Living as the body of Christ

By  Nisheeta Menon, Youth Speak News
  • June 27, 2008

I have just returned from the 49th International Eucharistic Congress, having travelled with about 500 other pilgrims from the archdiocese of Toronto. It was a pilgrimage of a life time, and I can simply say that my cup is overflowing.

For our group, the story of the journey to Emmaus was a focal point of our pilgrimage. Luke’s Gospel tells us that on the road to Emmaus, two disciples fail to recognize the Risen Christ, who is walking with them, until He is revealed in the breaking of the bread.   

To know Christ in the breaking of the bread is ultimately what we all set out to do. In a previous column of mine, I mentioned that I too was seeking a deeper relationship with Christ through the Eucharist, which had always been a weak point in my faith.   Did the Congress answer all my questions? Of course not. But it did re-energize my quest to keep searching for answers. Catechesis sessions, witness talks and daily celebrations of Mass at Le Colisée Pepsi exposed me to different facets of the Eucharist as “Gift of God for the Life of the World,” the theme of the congress. 

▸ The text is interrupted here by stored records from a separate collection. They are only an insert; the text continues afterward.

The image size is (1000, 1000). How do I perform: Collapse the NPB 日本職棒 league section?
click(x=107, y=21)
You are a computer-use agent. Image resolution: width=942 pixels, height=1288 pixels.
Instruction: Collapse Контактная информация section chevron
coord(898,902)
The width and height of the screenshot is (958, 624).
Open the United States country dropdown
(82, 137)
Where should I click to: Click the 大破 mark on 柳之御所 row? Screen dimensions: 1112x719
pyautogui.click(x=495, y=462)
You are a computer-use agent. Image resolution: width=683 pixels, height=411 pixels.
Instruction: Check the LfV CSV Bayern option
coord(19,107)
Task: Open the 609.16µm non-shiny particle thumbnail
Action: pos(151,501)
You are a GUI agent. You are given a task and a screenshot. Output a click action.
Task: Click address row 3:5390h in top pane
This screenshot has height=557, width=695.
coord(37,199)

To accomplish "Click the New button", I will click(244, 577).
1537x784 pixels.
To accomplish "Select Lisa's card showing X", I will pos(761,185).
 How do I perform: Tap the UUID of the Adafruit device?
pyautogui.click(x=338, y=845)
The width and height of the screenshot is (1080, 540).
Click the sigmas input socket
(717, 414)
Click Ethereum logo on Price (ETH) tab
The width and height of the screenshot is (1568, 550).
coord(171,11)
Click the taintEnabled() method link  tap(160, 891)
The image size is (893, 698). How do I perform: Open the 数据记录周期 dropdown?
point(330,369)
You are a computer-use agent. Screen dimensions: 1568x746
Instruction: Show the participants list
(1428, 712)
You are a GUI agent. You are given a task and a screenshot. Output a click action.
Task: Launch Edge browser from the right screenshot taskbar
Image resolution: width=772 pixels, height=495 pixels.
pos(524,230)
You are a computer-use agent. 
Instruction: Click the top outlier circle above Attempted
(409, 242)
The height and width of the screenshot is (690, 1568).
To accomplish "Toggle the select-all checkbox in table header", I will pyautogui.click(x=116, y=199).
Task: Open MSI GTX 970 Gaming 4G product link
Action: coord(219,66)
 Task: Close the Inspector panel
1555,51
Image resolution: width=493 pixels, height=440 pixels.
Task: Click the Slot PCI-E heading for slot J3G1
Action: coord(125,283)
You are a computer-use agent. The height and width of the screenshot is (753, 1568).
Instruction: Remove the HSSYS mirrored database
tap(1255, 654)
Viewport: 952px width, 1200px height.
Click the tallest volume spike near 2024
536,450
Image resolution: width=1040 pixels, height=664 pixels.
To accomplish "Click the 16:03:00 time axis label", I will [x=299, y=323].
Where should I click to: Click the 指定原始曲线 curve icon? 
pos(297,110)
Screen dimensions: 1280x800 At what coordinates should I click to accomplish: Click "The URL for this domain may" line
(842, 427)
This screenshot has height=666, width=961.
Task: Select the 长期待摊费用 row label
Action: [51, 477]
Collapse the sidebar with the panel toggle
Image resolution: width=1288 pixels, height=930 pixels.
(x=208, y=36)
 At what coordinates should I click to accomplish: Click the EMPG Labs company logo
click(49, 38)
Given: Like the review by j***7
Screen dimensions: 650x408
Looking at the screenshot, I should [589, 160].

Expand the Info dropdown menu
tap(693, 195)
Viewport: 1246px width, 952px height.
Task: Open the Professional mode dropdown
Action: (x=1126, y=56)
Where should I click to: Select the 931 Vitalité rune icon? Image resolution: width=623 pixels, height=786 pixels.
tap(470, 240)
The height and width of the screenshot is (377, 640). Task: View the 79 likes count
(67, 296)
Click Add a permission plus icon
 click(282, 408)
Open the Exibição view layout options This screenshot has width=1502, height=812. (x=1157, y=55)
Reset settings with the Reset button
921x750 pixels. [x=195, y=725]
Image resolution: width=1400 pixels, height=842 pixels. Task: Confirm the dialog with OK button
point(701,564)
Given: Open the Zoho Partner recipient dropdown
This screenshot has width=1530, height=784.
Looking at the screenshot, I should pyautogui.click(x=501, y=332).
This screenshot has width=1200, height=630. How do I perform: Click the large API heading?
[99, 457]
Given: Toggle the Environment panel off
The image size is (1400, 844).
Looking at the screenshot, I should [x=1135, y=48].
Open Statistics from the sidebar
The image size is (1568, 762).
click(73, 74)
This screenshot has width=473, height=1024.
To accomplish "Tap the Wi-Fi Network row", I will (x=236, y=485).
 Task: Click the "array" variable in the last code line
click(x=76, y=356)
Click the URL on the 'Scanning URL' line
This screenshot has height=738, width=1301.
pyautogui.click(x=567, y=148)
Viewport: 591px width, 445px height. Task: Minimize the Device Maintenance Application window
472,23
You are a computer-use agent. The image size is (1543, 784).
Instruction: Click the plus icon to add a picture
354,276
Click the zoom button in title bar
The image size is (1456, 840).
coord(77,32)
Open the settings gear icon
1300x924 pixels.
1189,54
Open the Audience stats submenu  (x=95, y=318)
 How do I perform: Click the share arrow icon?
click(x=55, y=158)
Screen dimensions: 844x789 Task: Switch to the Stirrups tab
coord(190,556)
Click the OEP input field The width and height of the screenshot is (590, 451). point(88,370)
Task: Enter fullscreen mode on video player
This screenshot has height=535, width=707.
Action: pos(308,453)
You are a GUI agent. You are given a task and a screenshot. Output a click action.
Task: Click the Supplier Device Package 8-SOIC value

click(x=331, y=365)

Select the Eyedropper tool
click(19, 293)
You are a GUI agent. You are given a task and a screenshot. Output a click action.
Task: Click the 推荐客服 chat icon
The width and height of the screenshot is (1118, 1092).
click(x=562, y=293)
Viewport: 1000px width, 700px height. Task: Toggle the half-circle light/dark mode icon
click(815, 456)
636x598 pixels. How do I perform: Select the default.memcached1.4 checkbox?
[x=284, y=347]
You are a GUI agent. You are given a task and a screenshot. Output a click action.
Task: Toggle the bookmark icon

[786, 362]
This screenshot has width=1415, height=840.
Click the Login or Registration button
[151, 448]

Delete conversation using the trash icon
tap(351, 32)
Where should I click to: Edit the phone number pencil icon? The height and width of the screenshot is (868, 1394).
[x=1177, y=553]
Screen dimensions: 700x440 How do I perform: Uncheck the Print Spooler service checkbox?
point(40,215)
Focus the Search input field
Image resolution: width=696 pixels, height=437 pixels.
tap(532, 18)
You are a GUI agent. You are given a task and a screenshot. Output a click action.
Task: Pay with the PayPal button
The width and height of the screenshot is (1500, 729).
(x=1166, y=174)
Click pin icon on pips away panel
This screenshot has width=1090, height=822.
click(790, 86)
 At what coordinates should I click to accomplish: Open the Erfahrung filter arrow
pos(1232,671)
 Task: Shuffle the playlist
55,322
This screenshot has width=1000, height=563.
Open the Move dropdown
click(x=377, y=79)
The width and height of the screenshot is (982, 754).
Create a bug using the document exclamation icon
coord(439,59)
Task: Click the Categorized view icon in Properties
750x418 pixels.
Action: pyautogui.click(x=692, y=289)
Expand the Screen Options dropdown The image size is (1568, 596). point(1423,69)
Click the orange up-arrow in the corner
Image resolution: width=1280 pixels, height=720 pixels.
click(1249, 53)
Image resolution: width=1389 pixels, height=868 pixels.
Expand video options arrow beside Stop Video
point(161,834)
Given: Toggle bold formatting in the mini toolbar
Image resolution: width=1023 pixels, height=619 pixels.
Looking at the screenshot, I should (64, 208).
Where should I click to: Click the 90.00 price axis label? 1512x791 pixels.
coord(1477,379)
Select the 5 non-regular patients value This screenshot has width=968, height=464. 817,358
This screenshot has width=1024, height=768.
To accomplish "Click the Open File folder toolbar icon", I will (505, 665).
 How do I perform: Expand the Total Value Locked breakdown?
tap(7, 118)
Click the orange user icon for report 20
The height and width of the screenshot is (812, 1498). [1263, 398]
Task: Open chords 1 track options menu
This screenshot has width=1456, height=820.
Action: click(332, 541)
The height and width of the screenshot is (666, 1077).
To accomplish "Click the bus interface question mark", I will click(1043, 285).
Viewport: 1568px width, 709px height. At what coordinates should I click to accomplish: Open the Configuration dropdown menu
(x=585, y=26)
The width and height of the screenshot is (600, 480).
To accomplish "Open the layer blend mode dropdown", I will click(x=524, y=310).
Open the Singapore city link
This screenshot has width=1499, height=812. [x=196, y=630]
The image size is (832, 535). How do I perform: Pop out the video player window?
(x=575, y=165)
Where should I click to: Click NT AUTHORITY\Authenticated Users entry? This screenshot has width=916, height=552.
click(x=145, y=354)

In one of the sessions, Bishop Luis Antonio G. Tagle of the Philippines said that we often offer sacrifices individually and communally to false gods such as profit, domination, lust and greed — driven  by self-interest. In doing this we ultimately sacrifice other people. Instead, we are called to offer our own lives as living sacrifices in complete obedience to God’s will, like Christ's pure, obedient self-sacrifice.  

An event near the end of the week illustrated in a small way what Tagle meant by self-sacrifice the good of others. Our group sought out an encounter with the Lord through nature — a trip to the top of Mont-Saint-Anne. As we walked from the point where the gondolas dropped us off toward the chalet, we were caught in one of the many downpours which marked our week in Quebec City. Amidst the downpour, the opportunity was there for the young and able-bodied to dash ahead and escape the rain. Instead, I witnessed people giving up umbrellas, sharing raincoats and joining arms with those who had trouble walking. Together we journeyed toward the summit of the mountain, and no one was left behind. I will never forget how it felt to be soaked to the bone, cold and uncomfortable, while at the same time experiencing the most profound sense of warmth, belonging and thanksgiving. 

The importance of community, solidarity and fellowship was again emphasized during the Eucharistic Procession through Quebec City. Toronto pilgrims were overjoyed when Toronto’s Archbishop Thomas Collins left his fellow bishops at the head of the procession to walk alongside us. As a group we were further energized and inspired by his leadership. I could not help but feel a profound sense of pride as we marched through the streets of Quebec led by Christ in the Eucharist.

Throughout the Congress, we carried each other toward the table of the Lord at which we shared a communal meal as the living body of Christ receiving Christ in the Eucharist.

(Menon, 21, is studying for a Master of Divinity at the University of St. Michael’s College.)